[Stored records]

+++

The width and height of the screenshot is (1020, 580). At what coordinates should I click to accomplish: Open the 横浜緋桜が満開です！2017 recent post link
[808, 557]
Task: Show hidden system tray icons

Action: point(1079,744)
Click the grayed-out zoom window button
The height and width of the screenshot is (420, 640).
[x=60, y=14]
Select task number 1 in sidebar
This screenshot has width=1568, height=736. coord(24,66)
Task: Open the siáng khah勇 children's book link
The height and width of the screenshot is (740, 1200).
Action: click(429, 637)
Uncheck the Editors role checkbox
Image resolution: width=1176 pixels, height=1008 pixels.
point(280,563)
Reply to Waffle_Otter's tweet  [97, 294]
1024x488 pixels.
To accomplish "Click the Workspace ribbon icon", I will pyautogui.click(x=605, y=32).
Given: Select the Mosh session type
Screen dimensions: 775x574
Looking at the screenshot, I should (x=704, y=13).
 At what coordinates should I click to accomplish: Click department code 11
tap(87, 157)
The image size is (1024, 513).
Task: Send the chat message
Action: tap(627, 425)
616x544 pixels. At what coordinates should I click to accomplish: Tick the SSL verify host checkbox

+++

* [Task to complete] The entries above are to be transcribed in full and without error.

* [Exercise solution]
The width and height of the screenshot is (1020, 580). At what coordinates should I click to accomplish: Open the 横浜緋桜が満開です！2017 recent post link
[808, 557]
Task: Show hidden system tray icons

Action: point(1079,744)
Click the grayed-out zoom window button
The height and width of the screenshot is (420, 640).
[x=60, y=14]
Select task number 1 in sidebar
This screenshot has width=1568, height=736. coord(24,66)
Task: Open the siáng khah勇 children's book link
The height and width of the screenshot is (740, 1200).
Action: click(429, 637)
Uncheck the Editors role checkbox
Image resolution: width=1176 pixels, height=1008 pixels.
point(280,563)
Reply to Waffle_Otter's tweet  [97, 294]
1024x488 pixels.
To accomplish "Click the Workspace ribbon icon", I will pyautogui.click(x=605, y=32).
Given: Select the Mosh session type
Screen dimensions: 775x574
Looking at the screenshot, I should (x=704, y=13).
 At what coordinates should I click to accomplish: Click department code 11
tap(87, 157)
The image size is (1024, 513).
Task: Send the chat message
Action: tap(627, 425)
616x544 pixels. At what coordinates should I click to accomplish: Tick the SSL verify host checkbox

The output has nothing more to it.